Como bien explicó el politólogo Oscar Bottinelli  en enero en una columna en la que también utilizó una metáfora, la forma de liderar la coalición de Lacalle Pou hace que toda negociación sea directamente con él como eje central: “No se trata de una rueda de automóvil, compacta, que gira en torno a un eje, sino una rueda de carro, partida, sin llanta ni aro exterior. Como toda rueda de carro tiene un eje central del que parte un conjunto de rayos, y sin la llanta y el aro exterior que une a un rayo con otro”, escribió.

Es cierto también que hoy, con las diferencias internas del Partido Colorado, sería difícil decidir a quién convocar a una reunión de negociación. ¿Talvi representa a todo el partido cuando ya no le atiende el teléfono al otro líder partidario? ¿Si invita también a Sanguinetti, no tiene un problema con Talvi? ¿Qué hace con Edgardo Novick, que está desaparecido?

Siguiendo la metáfora empresarial, Nelson Fernández calculó cómo es el capital accionario hoy de cada líder con el Partido Colorado dividido: Lacalle Pou 53%, Manini Ríos 20%, Talvi 11%, Sanguinetti (y otros colorados) 12% y Pablo Mieres (PI) y Daniel Peña ante la ausencia de Novick (PG) 2% cada uno.

En Torre Ejecutiva entienden que no corresponde un ámbito de negociación como esa asamblea de accionistas porque se trata de una coalición “y no de un colegiado”.

Otros dos factores: la pandemia y que al gobierno le va bien

Otro elemento que ayudó muchísimo a la concentración de poder en Presidencia fue la crisis sanitaria generada por el covid-19. El gobierno decidió, correctamente a la luz de los resultados, concentrar el mensaje público en Torre Ejecutiva. No se podía tener, entendieron, diversos mensajes que agregaran confusión a la población.
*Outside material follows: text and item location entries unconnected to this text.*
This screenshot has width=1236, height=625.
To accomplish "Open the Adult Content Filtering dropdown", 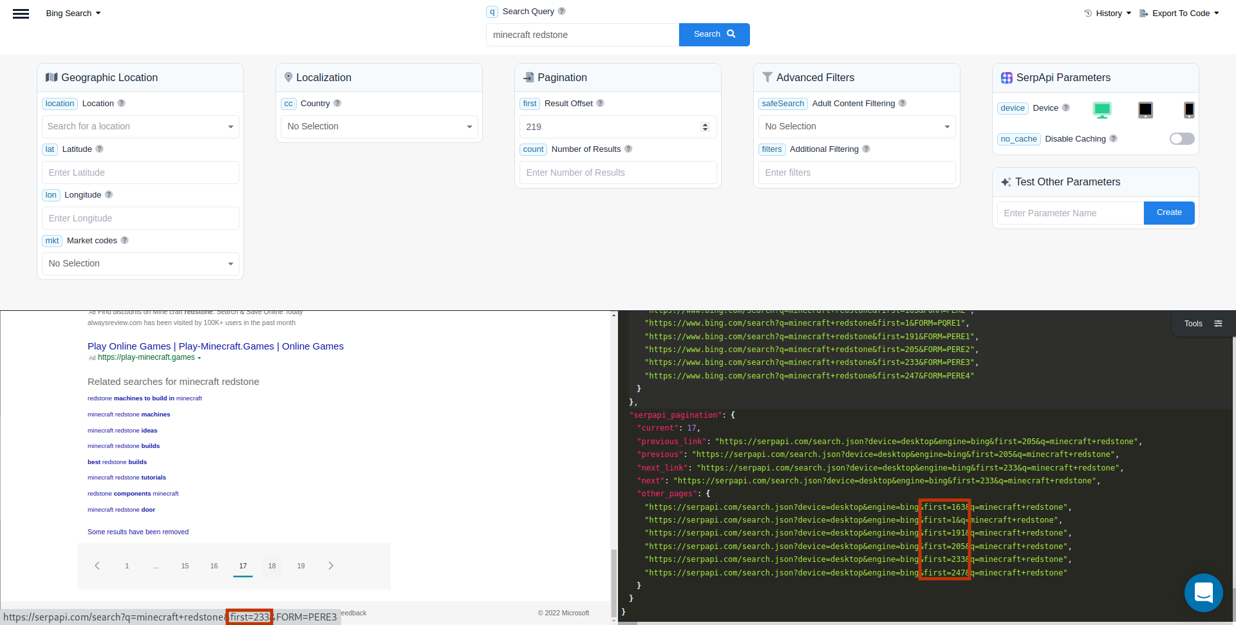I will pos(856,126).
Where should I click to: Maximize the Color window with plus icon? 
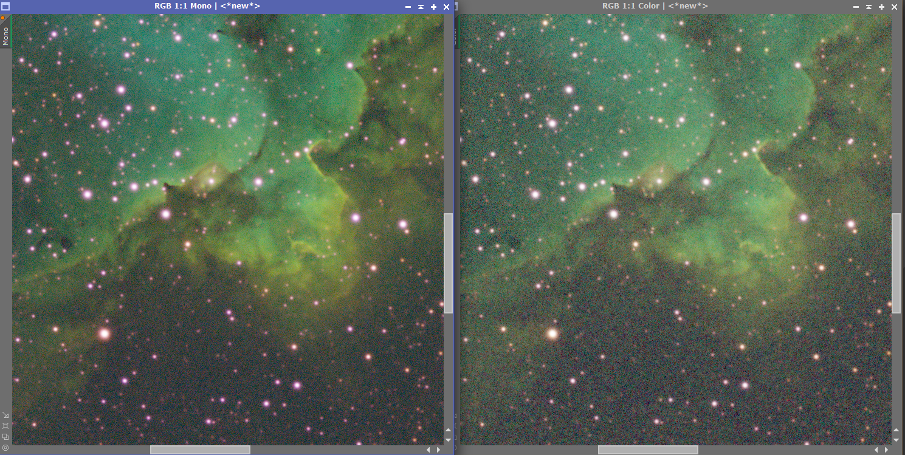[x=881, y=7]
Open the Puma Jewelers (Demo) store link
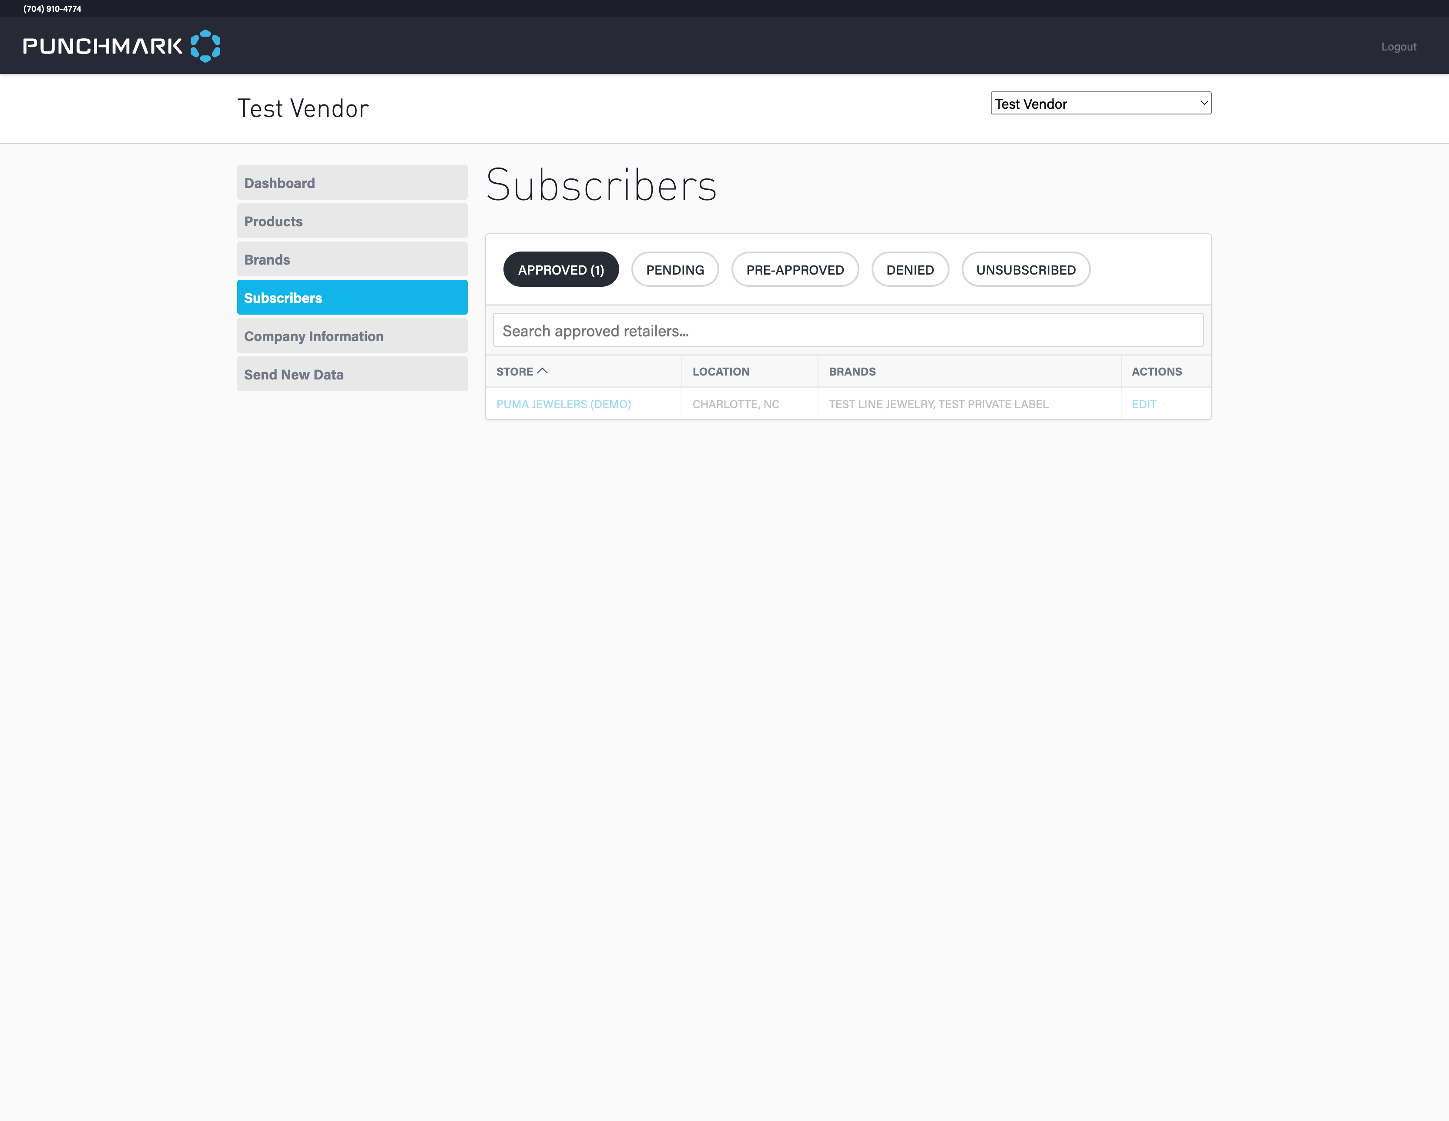The image size is (1449, 1121). 563,404
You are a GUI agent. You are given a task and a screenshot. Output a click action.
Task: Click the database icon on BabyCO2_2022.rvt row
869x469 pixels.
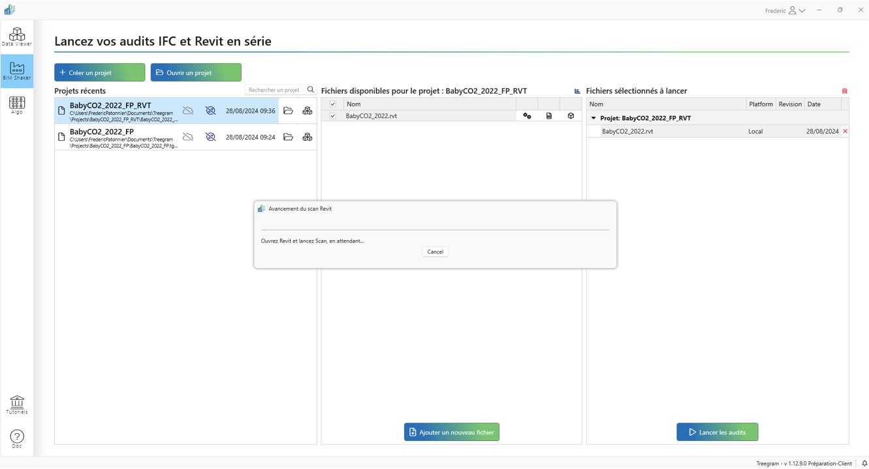click(549, 115)
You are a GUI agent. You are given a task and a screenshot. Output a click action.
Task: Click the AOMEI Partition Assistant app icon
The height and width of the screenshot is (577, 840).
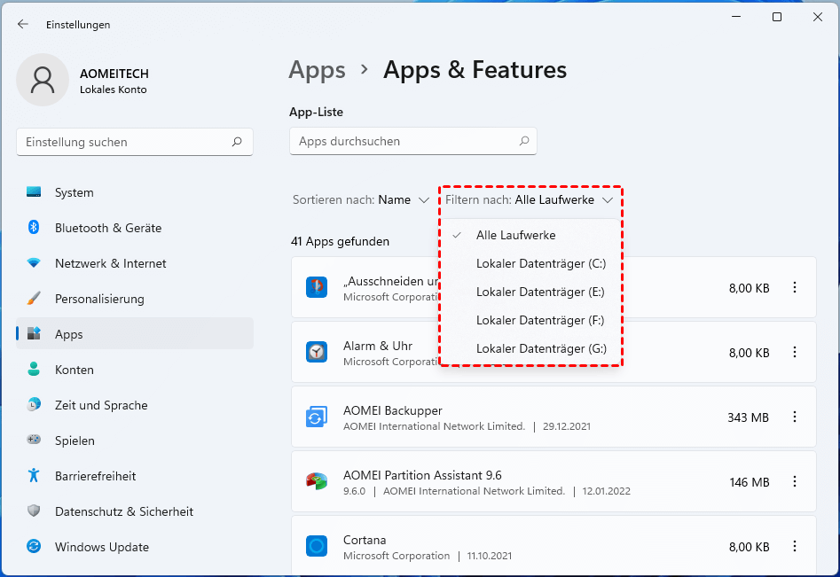(317, 482)
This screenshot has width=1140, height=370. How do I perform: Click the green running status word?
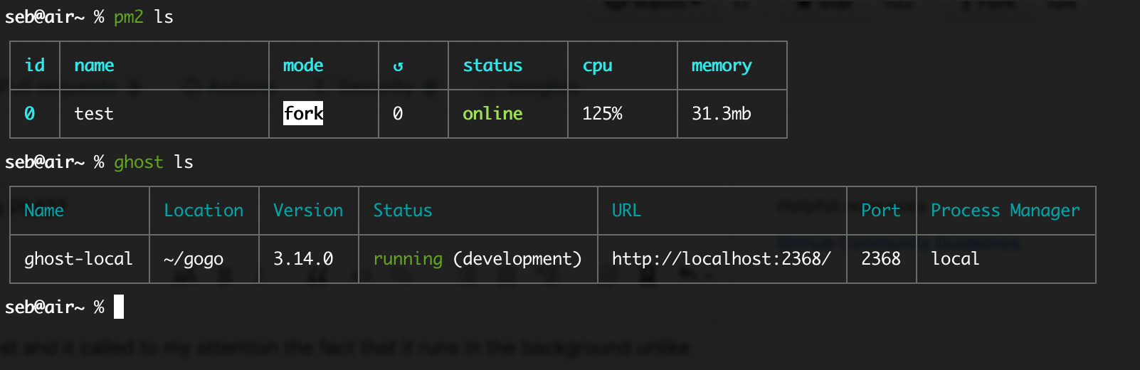tap(408, 259)
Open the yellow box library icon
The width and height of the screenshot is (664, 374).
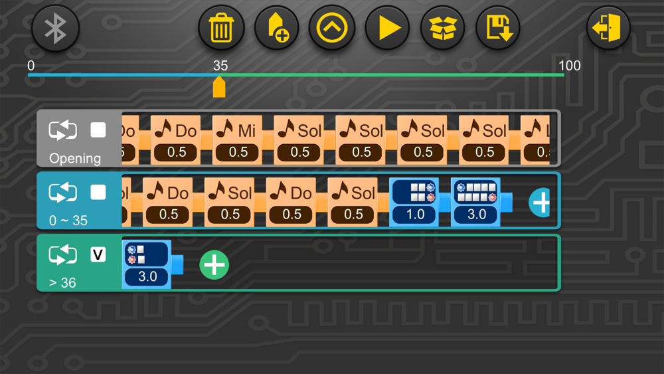[x=442, y=28]
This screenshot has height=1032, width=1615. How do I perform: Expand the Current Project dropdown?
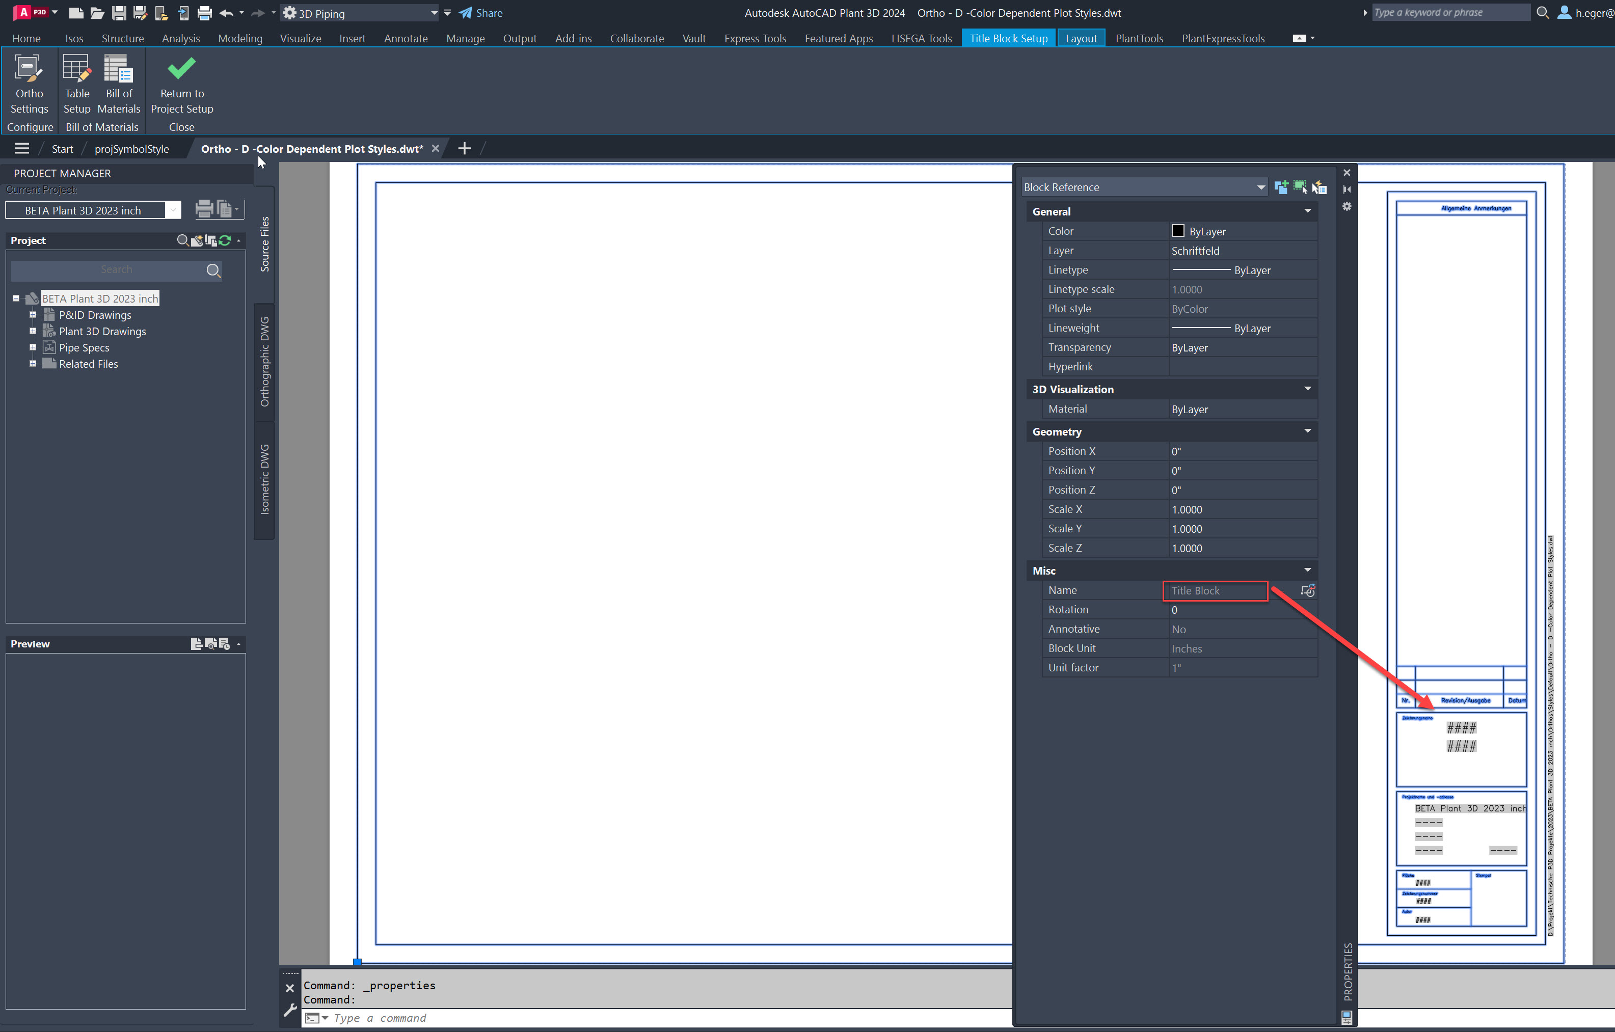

Eso le dio a Presidencia un rol más importante.

Además Lacalle, como ya marcamos hace un tiempo en otra newsletter, Lacalle repitió hasta el cansancio durante varias de las ya míticas conferencias de prensa una frase que fortaleció esa idea de su rol:  “La responsabilidad última me compete a mí y me hago cargo de las medidas que tomamos”. Si es el responsable y se hace cargo, es también quien tiene la última palabra.

Ahora que empezó a aflojar el coronavirus, de todas formas se mantiene esa inercia de concentración en las decisiones también en otros ámbitos.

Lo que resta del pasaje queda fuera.